Roy Cohn and Joe Welch made a secret agreement to avoid issues. Cohn agreed not to air allegations against Fred Fisher and his membership in the National Lawyers Guild and Welch agreed not to delve into the way Cohn used appointments to West Point to avoid the draft. However, McCarthy brought up the Fred Fisher issue and allowed Welch to launch into the theatrics that would become the dominant memory if the hearings. Welch had removed Fisher from work on the committee, and had given that information to the New York Times weeks before the hearings. However, when McCarthy brought up Fisher’s name, Welch launched into his best play acting to denounce how McCarthy had revealed a secret that would ruin Fisher’s life. His lines included the famous, “Have you no sense of decency, sir, at long last? Have you left no sense of decency?” Welch would eventually break down into tears, and the galley erupted into prolonged ovation. As Welch was leaving the hearing room with tears still streaming done his face he asked another lawyer, “Well, how did it go?”

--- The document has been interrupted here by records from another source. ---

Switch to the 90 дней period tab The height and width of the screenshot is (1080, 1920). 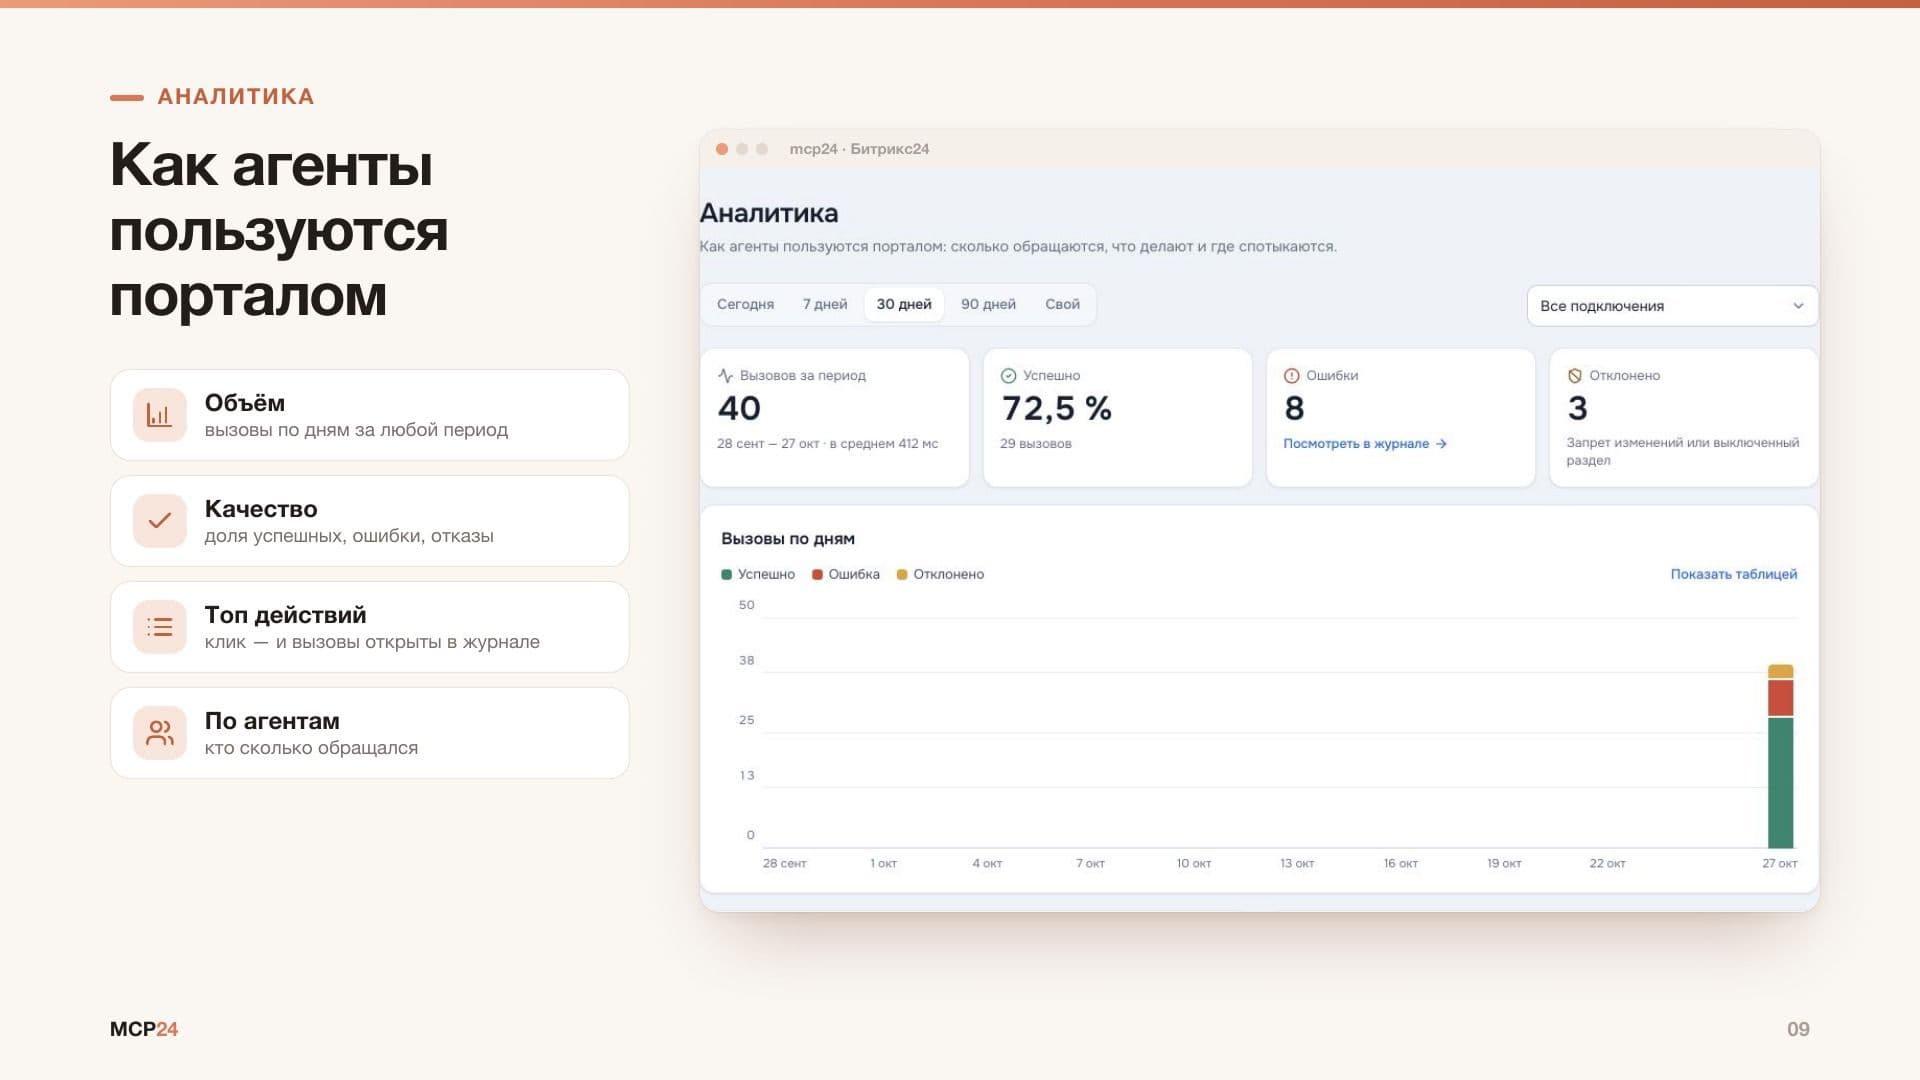tap(988, 304)
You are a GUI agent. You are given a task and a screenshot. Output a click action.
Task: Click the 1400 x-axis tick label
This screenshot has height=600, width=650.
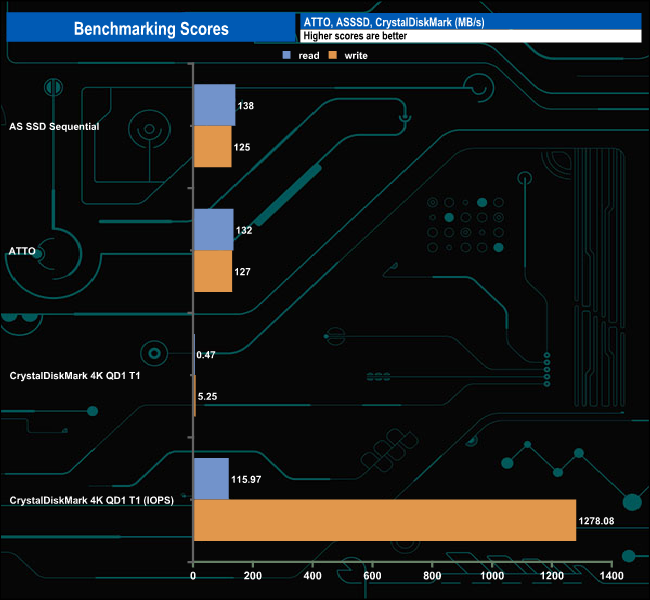pos(612,577)
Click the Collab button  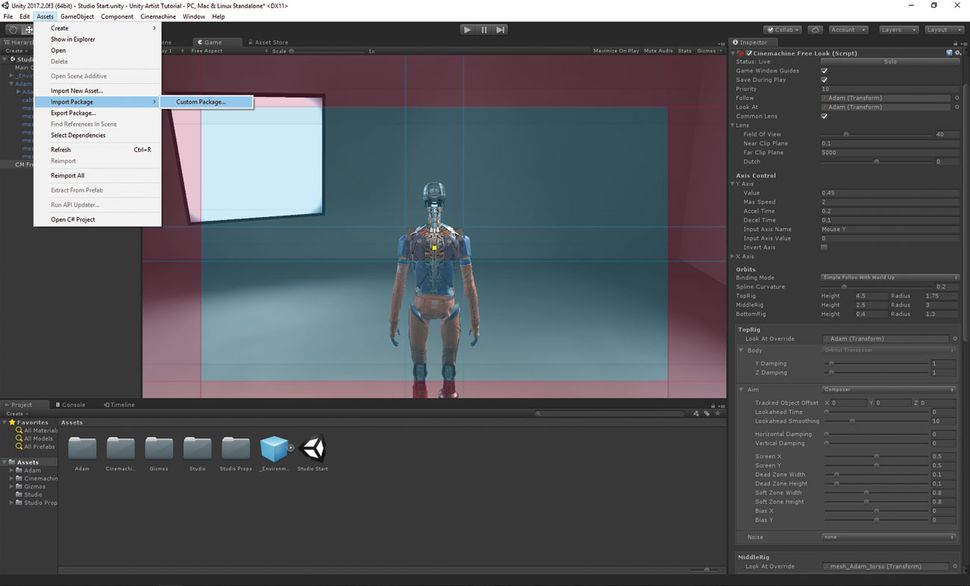[x=782, y=30]
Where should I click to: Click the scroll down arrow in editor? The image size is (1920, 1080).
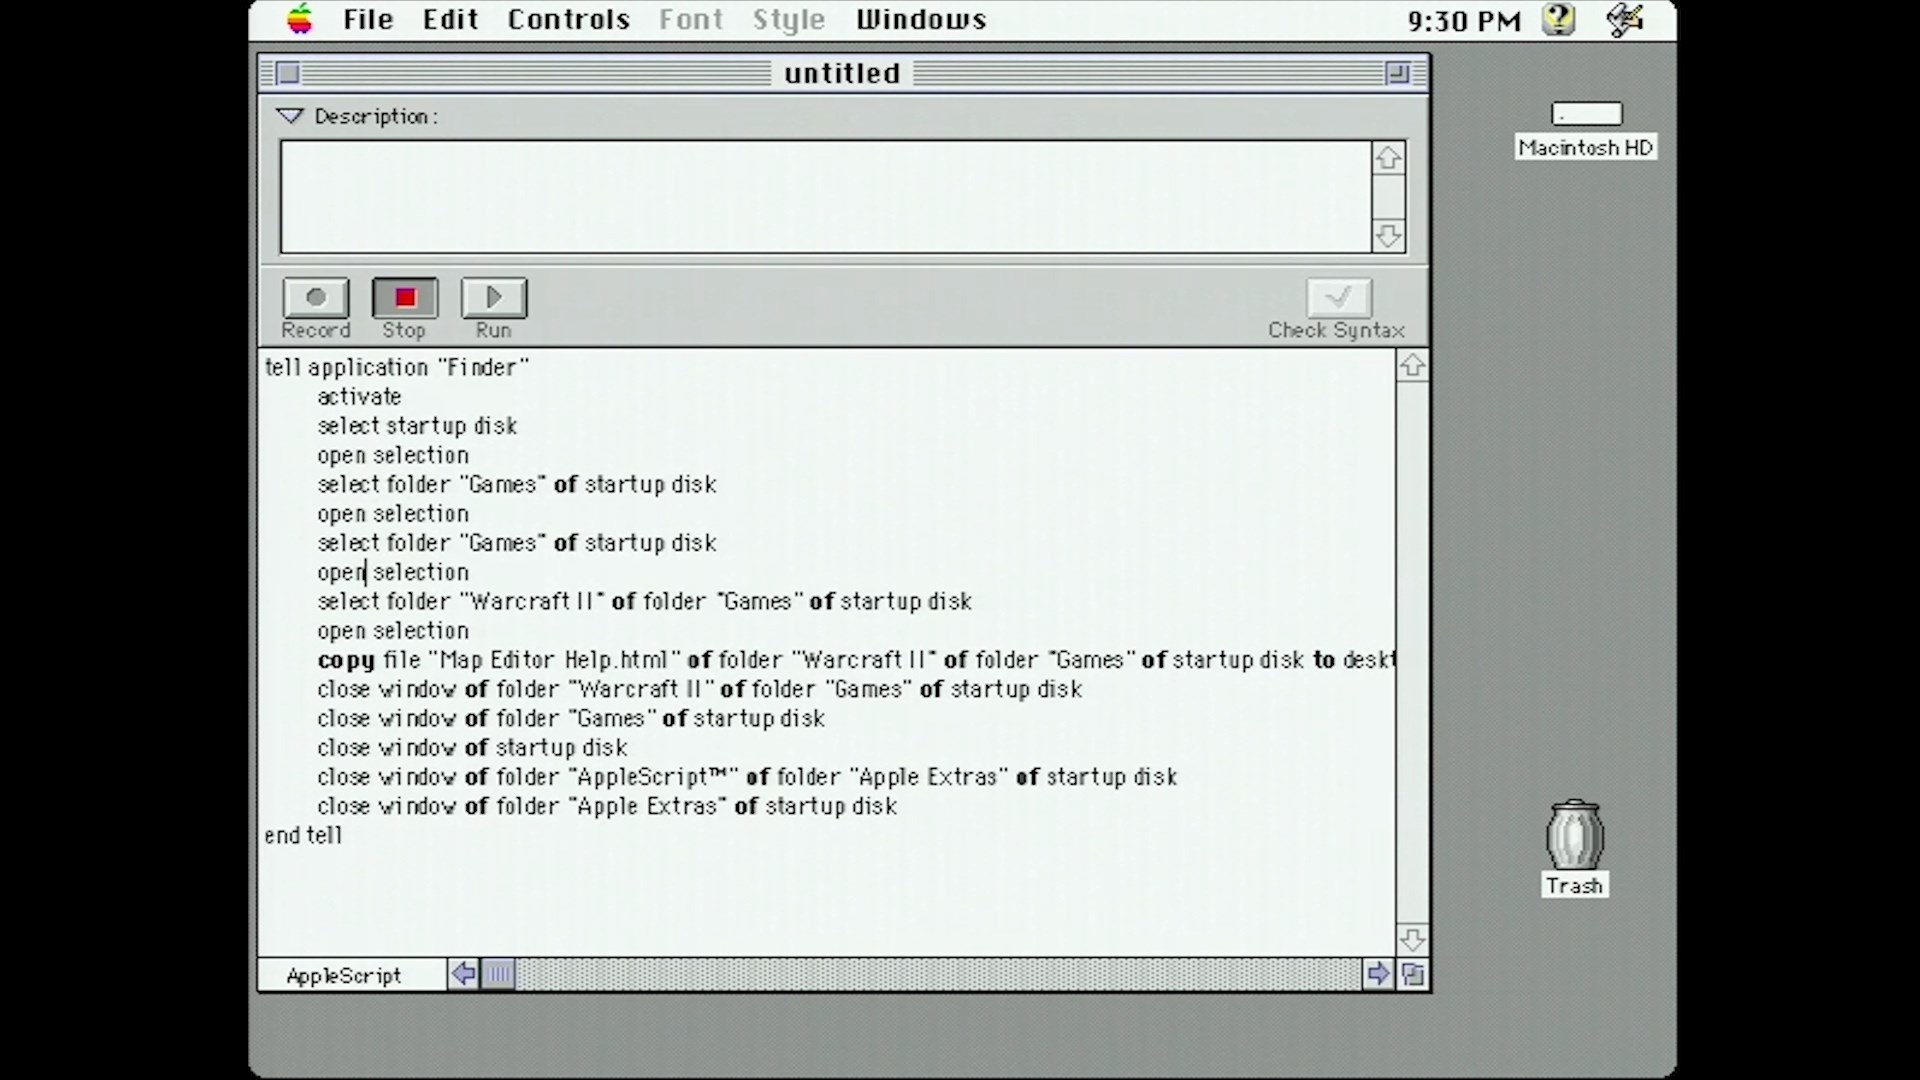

The hearings, which caused McCarthy’s popularity to drop from around 50 percent to the mid-30s, consumed 36 days spread over two months. McCarthy would never recover, and the Senate eventually gained the courage to take him on in hearings to censure him. The vote was 67 to 22 to “condemn” him rather than to “censure” him. Regardless, McCarthy’s political clout never recovered. He also was reported to be “…putting away a quart of whiskey a day.” He died in 1957, and the cause of death was officially acute hepatitis.
The last chapter of the book explores the role of television in the Vietnam War and protests against that war, Watergate, 9/11, what the book calls “…the so-called war on terror,” and the Iraqi War. The author is seldom complimentary about the manner in which such events were covered. Ominously, he points out that despite the rise of the internet 70 percent of Americans said their primary source of news was television in 2004.
I intend to post a companion blog to discuss the vast differences between the way this book and “Blackmailed by History” tells the Joe McCarthy story. I also intend to post a definition of the term “McCarthyism” on the expressions link.